Spontaneous Pain Disrupts Ventral Hippocampal CA1-Infralimbic Cortex Connectivity and Modulates Pain Progression in Rats with Peripheral Inflammation

Pain involves an intrinsically dynamic connectome characterized by fluctuating spontaneous brain activity and continuous neuroplastic changes of relevant circuits. Activity in the hippocampus-medial prefrontal cortex (mPFC) pathway has been suggested to correlate with spontaneous pain and pain chronicity, but causal evidence is lacking. Here we combine longitudinal in vivo electrophysiological recording with behavioral testing and show that persistent spontaneous pain disrupts ventral hippocampal CA1-infralimbic cortex (vCA1-IL) connectivity and hippocampal modulation of IL neuronal activity in rats with peripheral inflammation. Chemo- and optogenetic rescue of vCA1-IL dysfunction relieves spontaneous pain.

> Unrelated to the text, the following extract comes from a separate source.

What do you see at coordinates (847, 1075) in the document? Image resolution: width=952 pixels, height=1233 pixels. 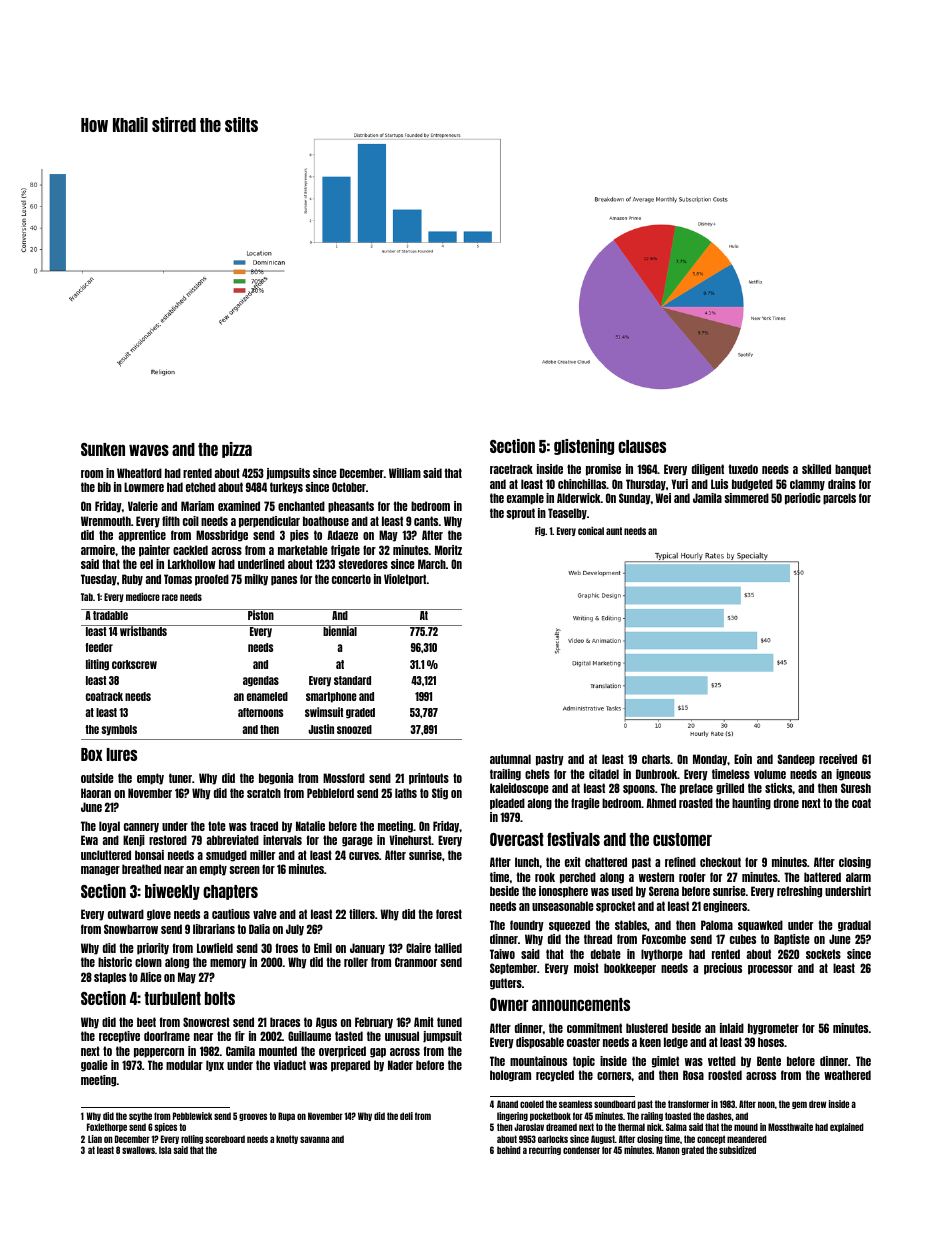 I see `weathered` at bounding box center [847, 1075].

Circuit-specific overexpression of brain-derived neurotrophic factor (BDNF) in vCA1-IL reverses electrophysiological changes, relieves spontaneous pain, and accelerates overall recovery from inflammatory pain. Our work identifies a neural pathway that specifically correlates with spontaneous pain and supports the significance of using a circuit dynamics-based strategy for more comprehensive understanding of circuitry mechanisms underlying chronic pain.